▶ **TO DO**
The material below holds a span beginning at the line with "Click the 4,70 mH inductor symbol" and ending at the line with "This screenshot has width=1692, height=952.". Quote that span exactly, both ends included, and only that span.

▶ **EXCERPTED RECORDS**
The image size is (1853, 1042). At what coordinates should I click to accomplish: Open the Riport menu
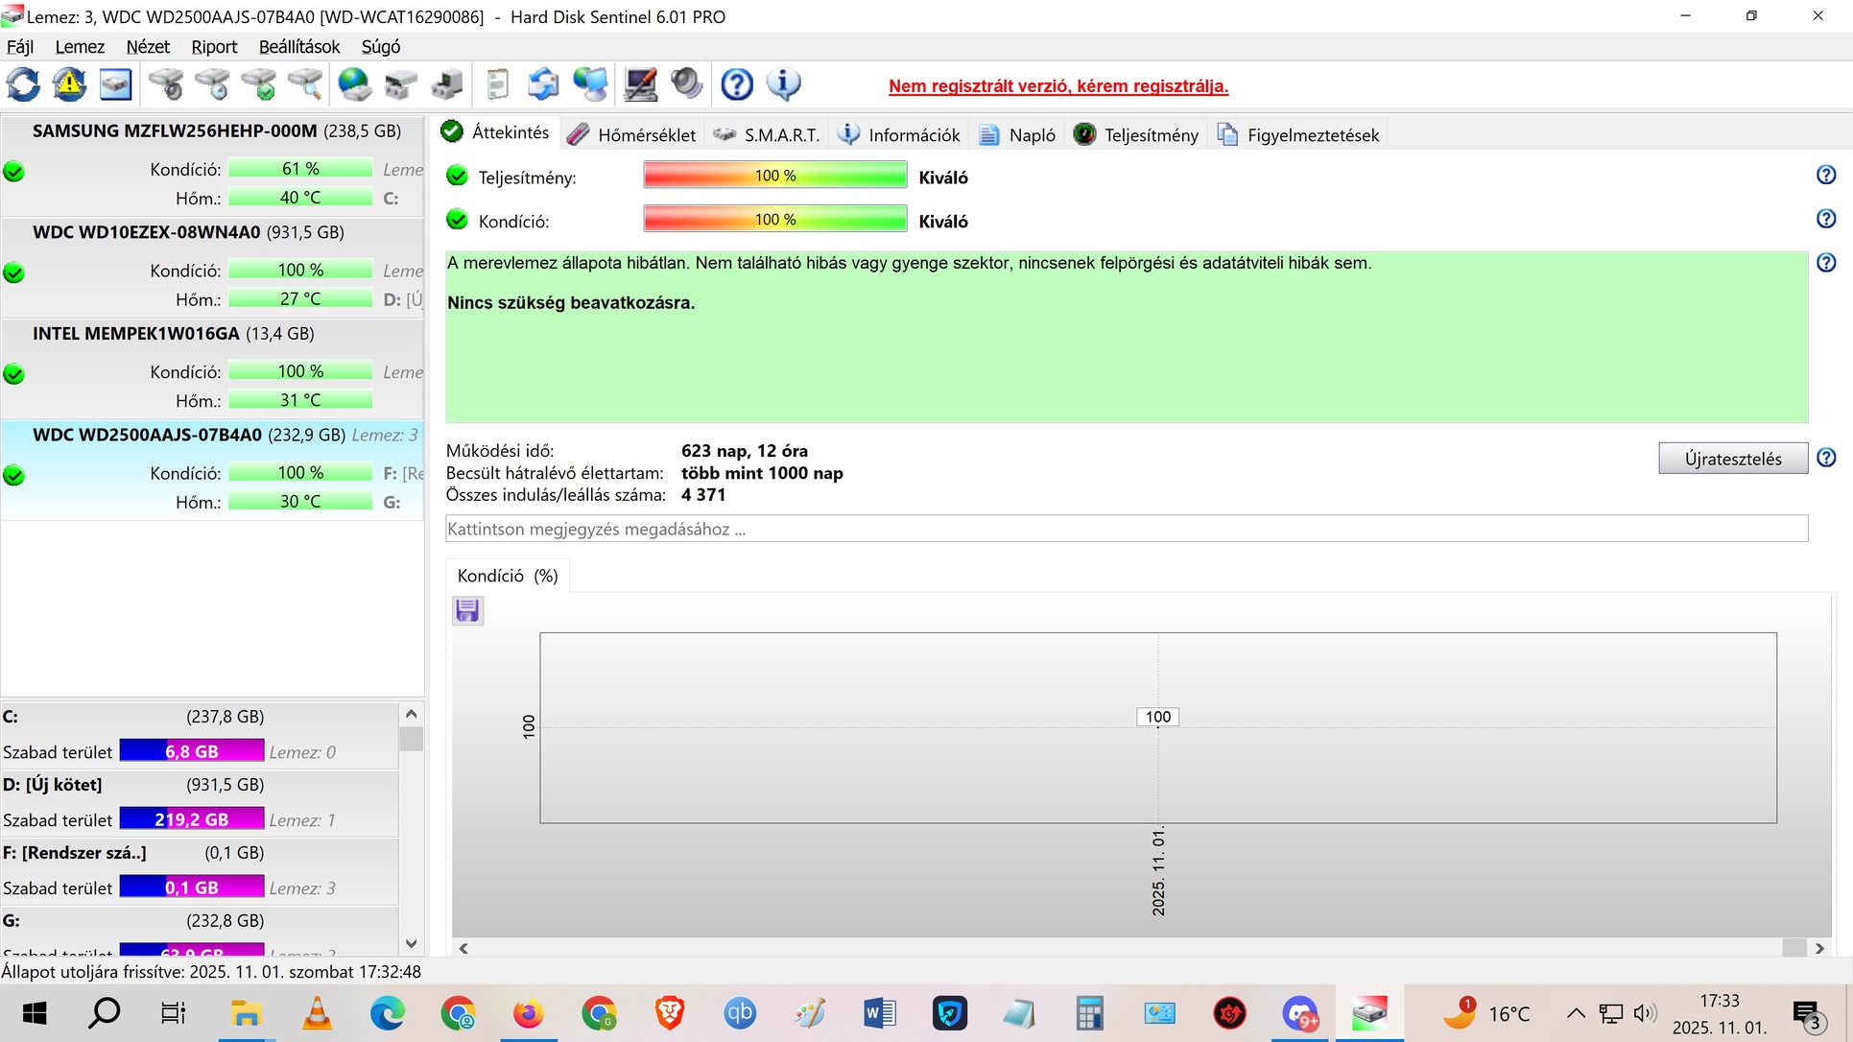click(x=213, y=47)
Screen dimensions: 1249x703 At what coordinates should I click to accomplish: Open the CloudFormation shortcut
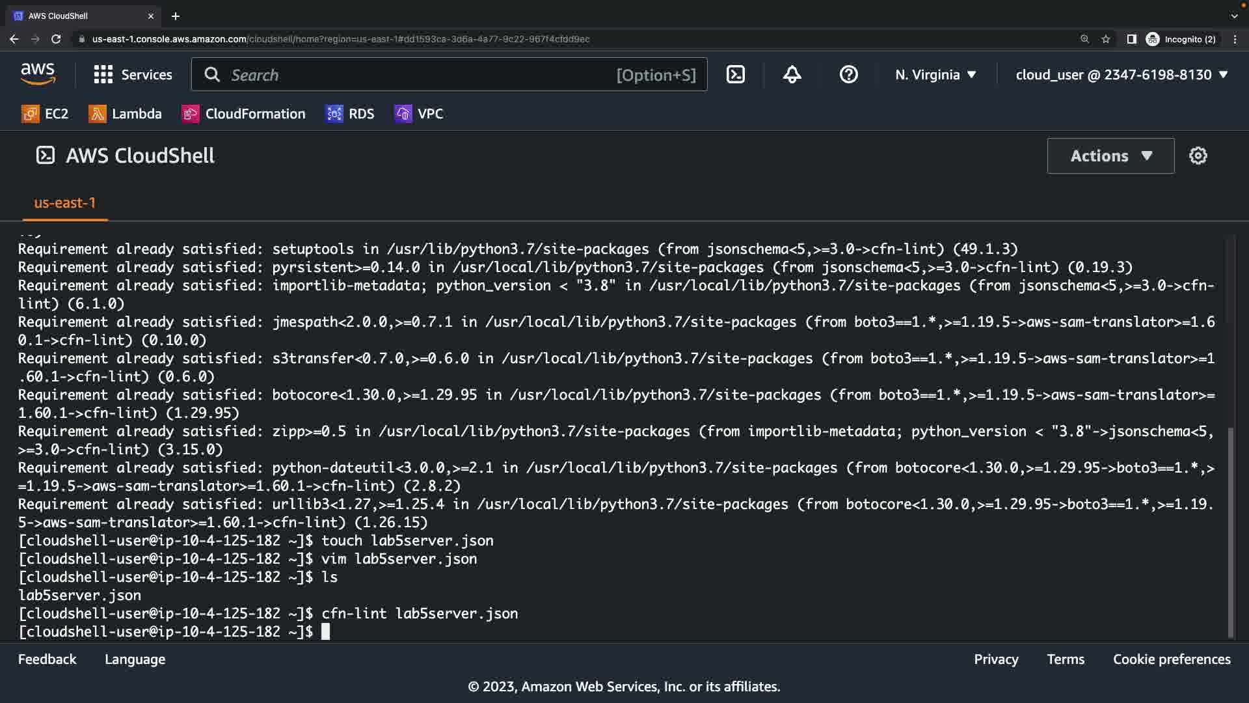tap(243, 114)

...

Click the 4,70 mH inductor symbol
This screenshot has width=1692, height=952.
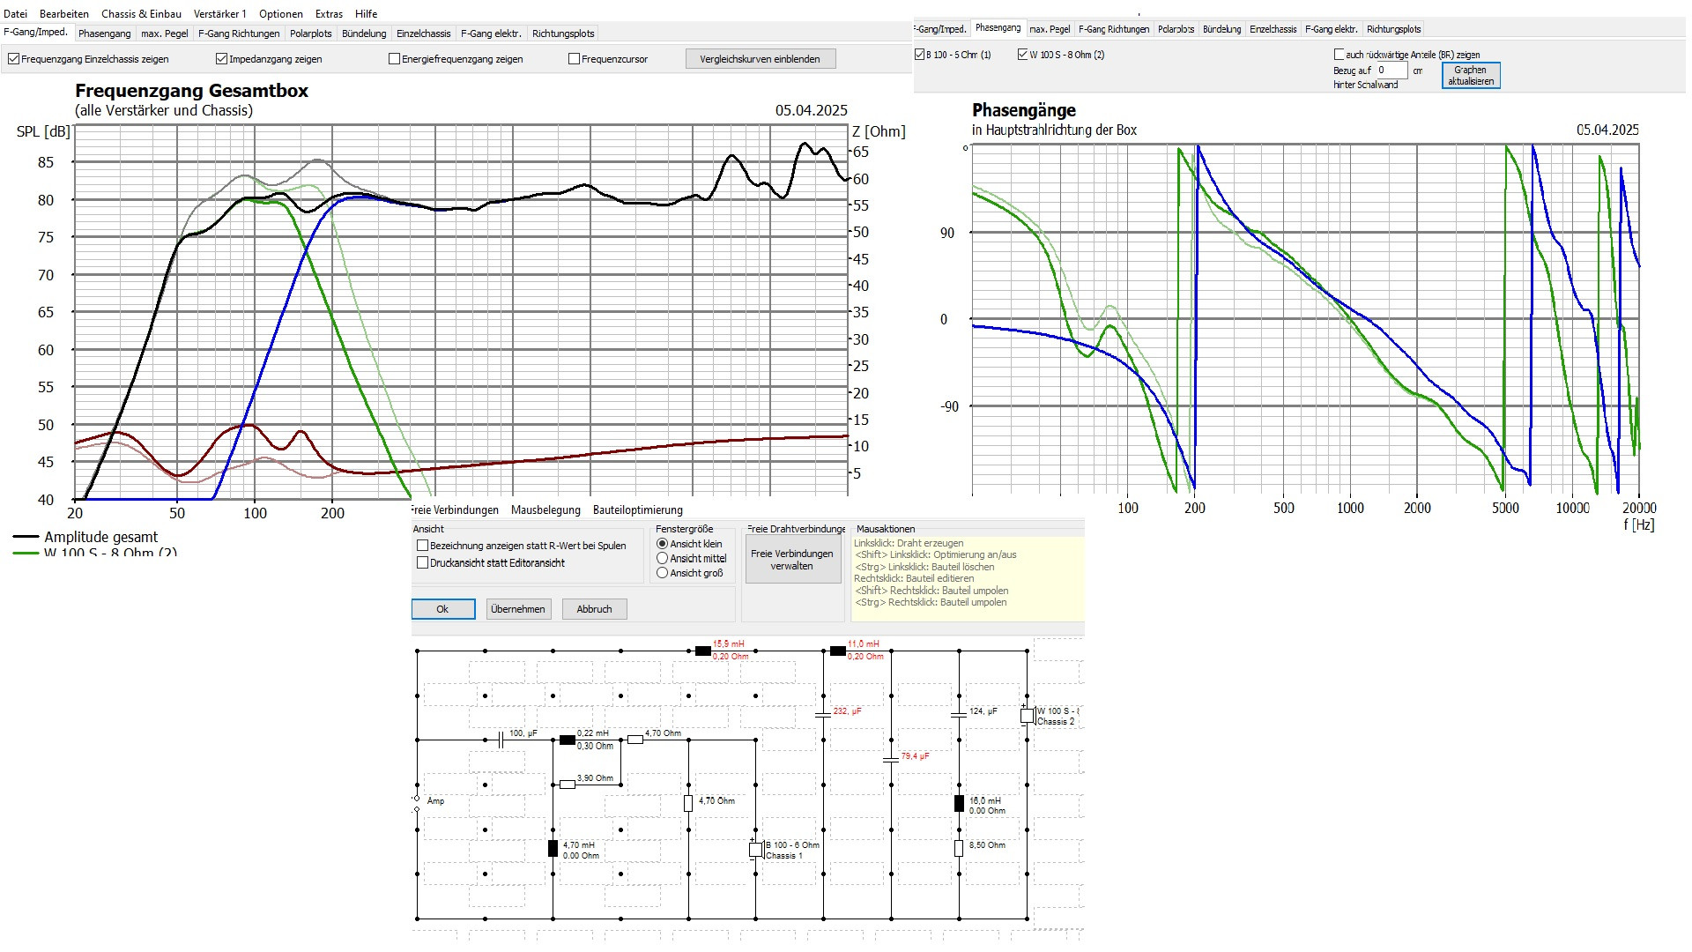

==

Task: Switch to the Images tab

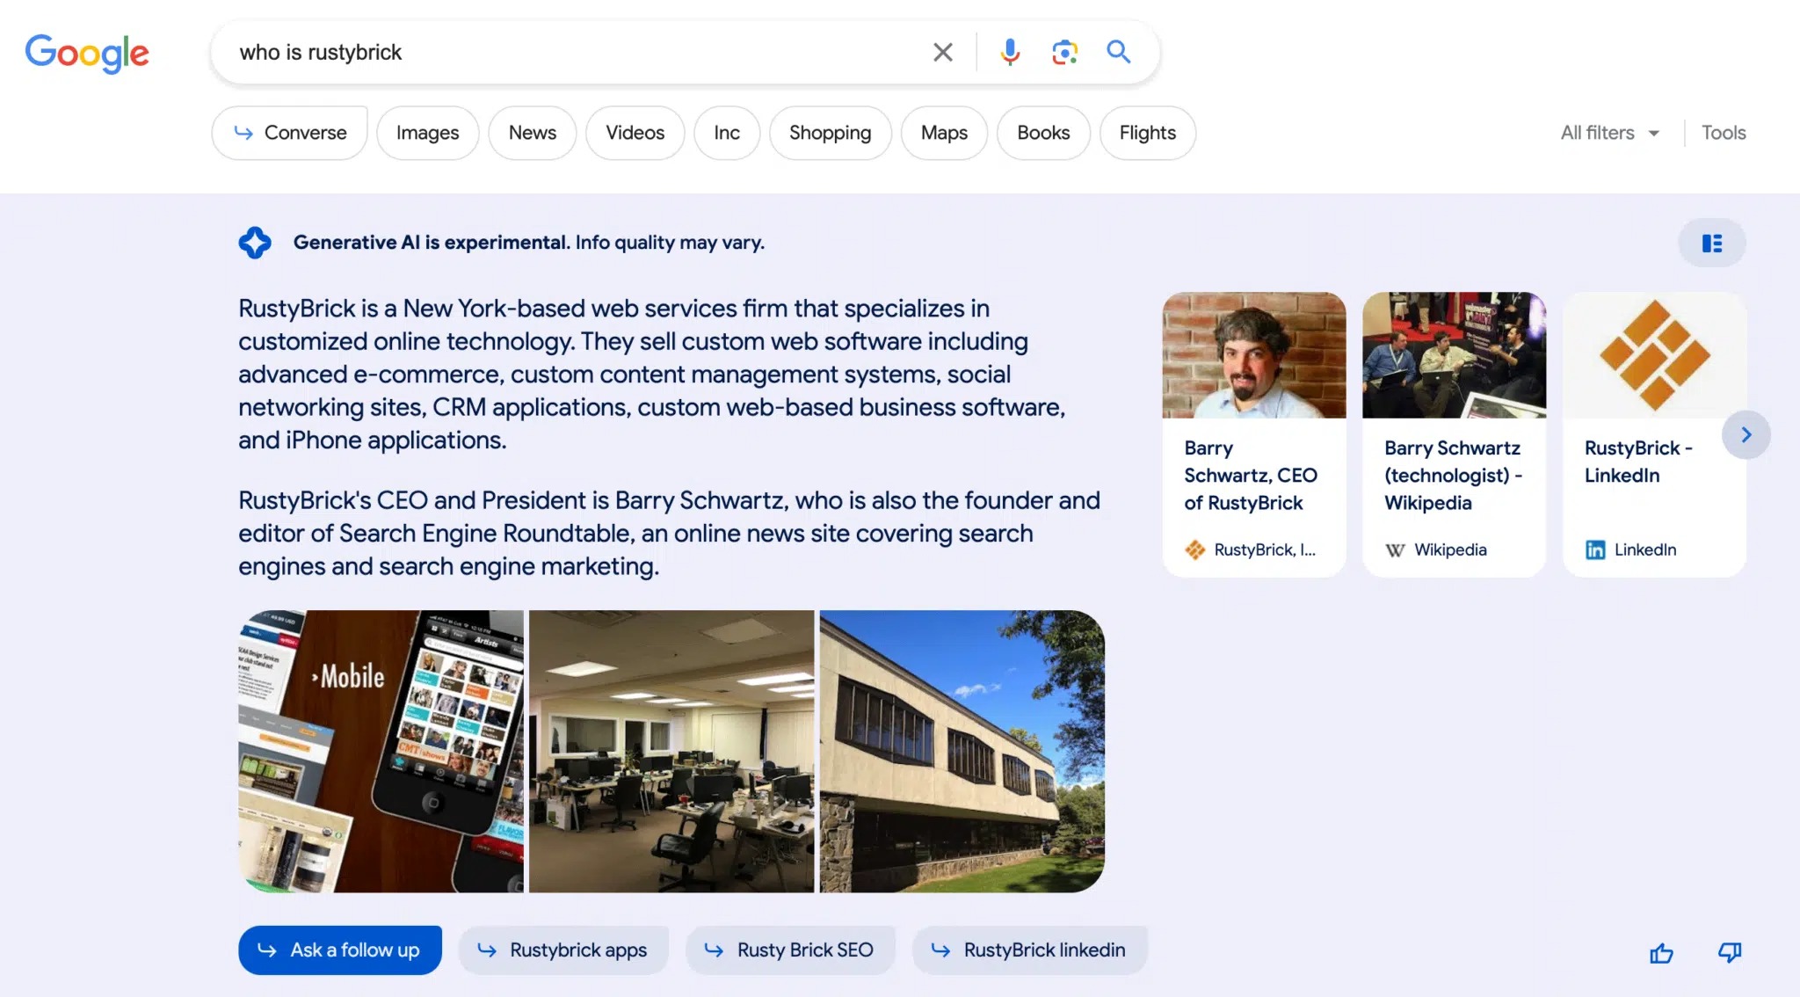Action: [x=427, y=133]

▶ **RESULT BELOW**
Click the 4,70 mH inductor symbol
This screenshot has width=1692, height=952.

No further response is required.